PROBLEMI E COMPITI:
- 1) Rispondi a queste domande sul brano su Pietro Bembo:
(a) Quali personaggi hanno avuto il ritratto sulle banconote?
(b) Quale segno di punteggiatura Bembo ha usato per primo in un libro a stampa?
(c) Di quale donna è stato l'amante invidiato?
- 2) Riscrivi il tratto del brano su Pietro Bembo che va da "Il personaggio, in" fino a "vita da romanzo.", mettendo "letterato" al posto di "umanista".

BRANO FORNITO:

■ ■ ■ ■

Il personaggio, in effetti, non è poi così noto. Il suo ritratto non è mai stato nei libri di scuola, o addirittura sulle banconote come quelli di Giuseppe Verdi, di Leonardo da Vinci, di Cristoforo Colombo. Ed è un peccato. Perché lui è il Verdi, il Leonardo, il Colombo della lingua italiana. Non ha scoperto l’America, certo: ma ha determinato per sempre le sorti della nostra lingua. Pietro Bembo è stato un grande umanista, fine conoscitore dei classici latini, ma anche il consulente editoriale che ha inventato i volumi tascabili e per primo ha usato il punto e virgola in un libro a stampa. È stato un cardinale e ha intrattenuto rapporti con gli uomini più potenti della sua epoca, ma anche l’invidiato amante di una donna come Lucrezia Borgia. Un uomo eccezionale, una vita da romanzo.

■ ■ ■ ■

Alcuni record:
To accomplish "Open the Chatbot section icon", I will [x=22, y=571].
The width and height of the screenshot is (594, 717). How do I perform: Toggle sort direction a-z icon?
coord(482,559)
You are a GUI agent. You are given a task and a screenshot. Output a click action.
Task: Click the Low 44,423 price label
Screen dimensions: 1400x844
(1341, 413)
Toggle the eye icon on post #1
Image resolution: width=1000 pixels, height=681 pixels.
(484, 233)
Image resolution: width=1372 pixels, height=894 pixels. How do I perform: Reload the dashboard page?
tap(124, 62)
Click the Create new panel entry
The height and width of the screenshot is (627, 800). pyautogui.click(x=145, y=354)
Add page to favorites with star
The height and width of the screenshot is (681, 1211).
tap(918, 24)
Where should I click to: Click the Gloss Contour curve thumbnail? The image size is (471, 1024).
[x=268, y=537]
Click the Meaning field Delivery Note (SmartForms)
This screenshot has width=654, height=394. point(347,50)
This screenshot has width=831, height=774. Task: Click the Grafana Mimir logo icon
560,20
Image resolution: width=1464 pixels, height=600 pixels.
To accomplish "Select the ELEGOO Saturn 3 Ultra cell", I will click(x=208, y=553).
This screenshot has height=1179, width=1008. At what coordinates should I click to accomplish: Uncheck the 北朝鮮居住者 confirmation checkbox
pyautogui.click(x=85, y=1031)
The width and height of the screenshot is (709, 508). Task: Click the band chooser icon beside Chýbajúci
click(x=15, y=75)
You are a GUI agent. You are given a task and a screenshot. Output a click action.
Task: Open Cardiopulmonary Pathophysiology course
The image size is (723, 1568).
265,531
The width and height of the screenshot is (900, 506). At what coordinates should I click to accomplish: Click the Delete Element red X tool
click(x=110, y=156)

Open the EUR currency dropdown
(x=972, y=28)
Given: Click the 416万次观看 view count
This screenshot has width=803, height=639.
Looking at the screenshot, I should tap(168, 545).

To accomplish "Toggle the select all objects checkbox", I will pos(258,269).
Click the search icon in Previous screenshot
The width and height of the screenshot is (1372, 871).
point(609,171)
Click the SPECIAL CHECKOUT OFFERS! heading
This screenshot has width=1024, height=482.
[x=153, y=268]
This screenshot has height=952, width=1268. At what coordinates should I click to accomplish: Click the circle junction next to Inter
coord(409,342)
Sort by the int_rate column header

■ ■ ■ ■

RISULTATI:
- 1)
(a) Giuseppe Verdi, Leonardo da Vinci e Cristoforo Colombo.
(b) Il punto e virgola.
(c) Lucrezia Borgia.

- 2)
Il personaggio, in effetti, non è poi così noto. Il suo ritratto non è mai stato nei libri di scuola, o addirittura sulle banconote come quelli di Giuseppe Verdi, di Leonardo da Vinci, di Cristoforo Colombo. Ed è un peccato. Perché lui è il Verdi, il Leonardo, il Colombo della lingua italiana. Non ha scoperto l’America, certo: ma ha determinato per sempre le sorti della nostra lingua. Pietro Bembo è stato un grande letterato, fine conoscitore dei classici latini, ma anche il consulente editoriale che ha inventato i volumi tascabili e per primo ha usato il punto e virgola in un libro a stampa. È stato un cardinale e ha intrattenuto rapporti con gli uomini più potenti della sua epoca, ma anche l’invidiato amante di una donna come Lucrezia Borgia. Un uomo eccezionale, una vita da romanzo.